| TÂCHE COURTE |
Selon l'extrait de page, à quelle date un jugement a-t-il déclaré la société Decto en faillite ?

| EXTRAIT DE PAGE |

╭──

Il s'ensuit que l'action en inopposabilité de l'acte ayant pour effet de soustraire à l'actif de la faillite un bien grevé d'une sûreté spéciale ou l'action en réparation de l'atteinte résultant de l'absence, dans l'actif de la faillite, d'un tel bien, ne vise pas l'indemnisation d'un préjudice propre au créancier privilégié, mais celle d'un dommage causé à la masse des biens.
Le curateur a, partant, seul qualité pour l'intenter.
Le moyen, qui, en chacune de ses branches, est fondé sur le soutènement contraire, manque en droit.
Sur le quatrième moyen :
L'arrêt constate qu'en exécution de la « convention de compensation et de consignation d'acier » conclue le 12 novembre 2008 entre la première défenderesse et la société Decto, diverses compensations ont été opérées et que, « le 17 mai 2010, [la première défenderesse] paie, entre les mains du conseil des banques, sous toutes réserves [...], 829.634,55 euros, étant le solde après compensation entre des factures émises par la société Decto pour 2.424.776,16 euros et des factures émises par [la première défenderesse] pour un montant de 1.595.141,61 euros, ces factures [étant] pour partie (pour 859.155,22 euros selon les banques) postérieures au dépôt de la requête en réorganisation judiciaire ».
L'arrêt relève aussi que, dans le cadre de la procédure de réorganisation judiciaire de la société Decto, « par jugement du 30 novembre 2009, le tribunal de commerce de Charleroi fait droit à la demande [du mandataire de justice] de se voir autoriser à procéder à la vente des actifs mobiliers et immobiliers de la société Decto au profit de la société FLP », jugement confirmé par la cour d'appel de Mons le 22 mars 2010, et que la société Decto a été déclarée en faillite par jugement du 14 juin 2010.
Il ressort de ces constatations que les créances de la société Decto faisant l'objet de la compensation critiquée par les demanderesses ne font pas partie des actifs cédés par la société Decto à la société FLP dans le cadre du transfert sous autorité de justice.
Le moyen, qui critique la considération de l'arrêt que, pour l'appréciation de l'existence d'un préjudice collectif ou individuel, il n'y a pas lieu d'avoir égard au fait que les actifs de la société Decto ont été transférés avant le jugement déclaratif de faillite, ne saurait entraîner la cassation, partant, dénué d'intérêt, est irrecevable.
Sur le cinquième moyen :
Aux termes de l'article 2073 de l'ancien Code civil, applicable au litige, le gage confère au créancier le droit de se faire payer sur la chose qui en est l'objet par privilège et préférence aux autres créanciers.
Conformément à l'article 2079 de ce code, jusqu'à l'expropriation du débiteur, s'il y a lieu, il reste propriétaire du gage, qui n'est, dans la main du créancier, qu'un dépôt assurant le privilège de celui-ci.
Il s'ensuit que la créance dont le débiteur est titulaire sur un tiers et qu'il affecte en gage au profit de son créancier continue à faire partie de son patrimoine, lors même que ce tiers devrait à l'échéance payer directement au créancier gagiste.
Dans la mesure où il revient à soutenir le contraire, le moyen manque en droit.

╰──

| DONNÉES EXTRAITES |
╭──

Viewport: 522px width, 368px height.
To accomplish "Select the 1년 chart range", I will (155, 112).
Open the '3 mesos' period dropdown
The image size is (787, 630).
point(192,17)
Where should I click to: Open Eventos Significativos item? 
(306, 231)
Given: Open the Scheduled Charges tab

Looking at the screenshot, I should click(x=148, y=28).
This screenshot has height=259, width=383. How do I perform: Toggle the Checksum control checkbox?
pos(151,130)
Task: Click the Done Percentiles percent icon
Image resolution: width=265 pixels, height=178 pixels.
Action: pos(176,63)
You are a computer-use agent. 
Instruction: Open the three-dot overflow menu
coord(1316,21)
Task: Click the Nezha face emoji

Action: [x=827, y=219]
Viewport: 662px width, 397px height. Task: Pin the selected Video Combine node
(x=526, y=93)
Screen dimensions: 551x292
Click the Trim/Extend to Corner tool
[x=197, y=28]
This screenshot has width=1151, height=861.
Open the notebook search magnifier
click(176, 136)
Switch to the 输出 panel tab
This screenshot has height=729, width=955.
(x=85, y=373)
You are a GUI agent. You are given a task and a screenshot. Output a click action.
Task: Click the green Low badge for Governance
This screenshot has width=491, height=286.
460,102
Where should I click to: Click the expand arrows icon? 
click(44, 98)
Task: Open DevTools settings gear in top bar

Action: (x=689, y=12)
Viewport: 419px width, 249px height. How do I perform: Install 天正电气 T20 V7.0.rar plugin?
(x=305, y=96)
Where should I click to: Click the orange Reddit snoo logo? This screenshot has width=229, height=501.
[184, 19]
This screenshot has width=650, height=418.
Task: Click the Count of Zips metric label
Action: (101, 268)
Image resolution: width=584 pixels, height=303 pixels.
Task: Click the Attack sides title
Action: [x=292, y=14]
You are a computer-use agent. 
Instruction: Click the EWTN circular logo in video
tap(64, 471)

╰──

| RÉPONSE COMPLÈTE |
La société Decto a été déclarée en faillite par un jugement du 14 juin 2010.